Oh, and by the way - nowhere do I advocate or express a "religious war" zealotry, that exists only in your mind, I consider such things ridiculous and unseemly and rarely partake. As a member of society however it does behoove me to keep an eye on the major forces and trends within the spheres that interest me, and it's hard to deny that Microsoft is one of the 800lb Gorillas in the room when it comes to computers, that they certainly do not have *our* best interests at heart, and their actions impose real costs on society, however large or small those may be. Denying that requires a zealotry of it's own, or at least willful blindness.
--- Most topics have many sides worth arguing, allow me to take one opposite you.
And you think people with lack of bandwidth are happy about downloading 10GB+ games instead?
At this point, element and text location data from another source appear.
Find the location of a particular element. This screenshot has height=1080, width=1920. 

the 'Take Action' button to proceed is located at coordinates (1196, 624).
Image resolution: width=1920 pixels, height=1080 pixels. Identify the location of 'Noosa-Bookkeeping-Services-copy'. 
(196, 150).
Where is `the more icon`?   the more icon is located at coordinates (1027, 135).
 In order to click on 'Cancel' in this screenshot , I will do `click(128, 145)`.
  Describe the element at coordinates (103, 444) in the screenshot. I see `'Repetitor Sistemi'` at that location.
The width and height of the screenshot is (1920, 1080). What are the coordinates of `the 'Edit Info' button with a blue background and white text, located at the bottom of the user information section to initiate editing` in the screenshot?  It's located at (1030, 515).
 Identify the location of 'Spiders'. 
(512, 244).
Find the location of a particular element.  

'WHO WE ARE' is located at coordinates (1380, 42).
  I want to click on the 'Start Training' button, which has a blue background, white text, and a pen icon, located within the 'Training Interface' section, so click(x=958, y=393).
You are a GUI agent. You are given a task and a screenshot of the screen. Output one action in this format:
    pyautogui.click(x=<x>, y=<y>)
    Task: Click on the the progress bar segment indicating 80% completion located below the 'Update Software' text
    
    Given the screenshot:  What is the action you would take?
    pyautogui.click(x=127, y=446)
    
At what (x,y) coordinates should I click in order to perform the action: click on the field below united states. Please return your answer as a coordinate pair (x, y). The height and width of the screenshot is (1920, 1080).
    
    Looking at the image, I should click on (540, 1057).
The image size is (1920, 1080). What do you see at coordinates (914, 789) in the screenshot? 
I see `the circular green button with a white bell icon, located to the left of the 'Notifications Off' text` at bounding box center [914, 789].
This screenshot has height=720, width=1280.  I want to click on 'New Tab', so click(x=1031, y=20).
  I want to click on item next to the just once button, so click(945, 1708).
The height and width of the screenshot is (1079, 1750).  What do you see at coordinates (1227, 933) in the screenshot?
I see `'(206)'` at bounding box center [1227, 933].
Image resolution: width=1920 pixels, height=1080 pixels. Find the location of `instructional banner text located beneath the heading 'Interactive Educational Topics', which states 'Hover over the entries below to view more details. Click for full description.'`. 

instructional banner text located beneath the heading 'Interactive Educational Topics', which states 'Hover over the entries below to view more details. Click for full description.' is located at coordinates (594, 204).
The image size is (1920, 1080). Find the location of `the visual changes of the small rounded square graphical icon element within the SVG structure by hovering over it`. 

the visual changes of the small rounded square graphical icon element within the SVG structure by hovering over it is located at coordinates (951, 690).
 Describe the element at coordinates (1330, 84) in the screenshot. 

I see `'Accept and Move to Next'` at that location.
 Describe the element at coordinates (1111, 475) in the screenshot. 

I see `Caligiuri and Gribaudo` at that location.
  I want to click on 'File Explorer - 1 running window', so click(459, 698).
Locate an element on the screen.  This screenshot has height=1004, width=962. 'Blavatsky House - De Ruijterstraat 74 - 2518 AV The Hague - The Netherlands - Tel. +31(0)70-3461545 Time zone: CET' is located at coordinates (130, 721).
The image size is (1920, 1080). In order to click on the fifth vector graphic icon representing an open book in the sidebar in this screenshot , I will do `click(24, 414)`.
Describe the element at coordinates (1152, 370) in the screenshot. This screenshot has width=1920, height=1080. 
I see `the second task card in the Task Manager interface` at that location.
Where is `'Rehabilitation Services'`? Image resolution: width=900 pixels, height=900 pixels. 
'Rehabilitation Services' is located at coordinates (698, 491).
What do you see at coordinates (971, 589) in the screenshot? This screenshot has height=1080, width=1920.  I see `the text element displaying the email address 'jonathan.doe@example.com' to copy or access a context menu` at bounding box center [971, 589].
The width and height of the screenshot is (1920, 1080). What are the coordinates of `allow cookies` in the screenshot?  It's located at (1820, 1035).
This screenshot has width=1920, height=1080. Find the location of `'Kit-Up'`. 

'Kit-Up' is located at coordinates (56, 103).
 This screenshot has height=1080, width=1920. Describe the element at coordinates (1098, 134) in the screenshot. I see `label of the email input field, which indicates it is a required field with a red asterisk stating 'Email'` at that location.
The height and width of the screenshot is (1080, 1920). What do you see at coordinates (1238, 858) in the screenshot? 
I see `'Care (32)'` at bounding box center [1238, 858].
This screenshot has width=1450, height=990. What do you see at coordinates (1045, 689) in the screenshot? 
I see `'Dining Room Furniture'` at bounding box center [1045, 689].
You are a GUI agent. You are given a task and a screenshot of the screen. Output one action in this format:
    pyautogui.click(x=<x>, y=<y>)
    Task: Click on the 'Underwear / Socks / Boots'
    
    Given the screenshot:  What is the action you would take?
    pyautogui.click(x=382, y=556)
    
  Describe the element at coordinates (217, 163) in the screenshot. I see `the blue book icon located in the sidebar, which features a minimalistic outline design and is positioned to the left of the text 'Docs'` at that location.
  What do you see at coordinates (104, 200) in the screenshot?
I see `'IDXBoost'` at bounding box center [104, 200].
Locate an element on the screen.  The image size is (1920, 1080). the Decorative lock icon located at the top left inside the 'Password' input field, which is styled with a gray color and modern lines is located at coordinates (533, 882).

Besides not every game is twitch sensitive and a 1-2Mbps link is perfectly adequate for most games. Sony and Microsoft are well known to be releasing cloud based game streaming services soon. SteamOS doesn't make a lick of sense unless it is ultimately intended as a platform for cloud gaming too.
Have you ever stopped and pondered the fact that the same people that have issues downloading huge games are the same exact people that will get a terrible experience playing with "Cloud" games? From experience, OnLive was terrible. I have 100/25 fiber in my house, and almost every game had extremely noticeable input lag. Even though I had sub 50ms ping the whole time I was playing, it seemed like I was playing online with over 300ms ping. I could compete a 360 look with my mouse before my character on screen moved. The only thing that cloud gaming would be good for is turn based games... at least as it exists today and in the near future.
"SteamOS Will Be Available For Download On December 13"
Still no SteamOS :(
Did I miss it since it's no longer the 13th? I can't seem to find a download link anywhere.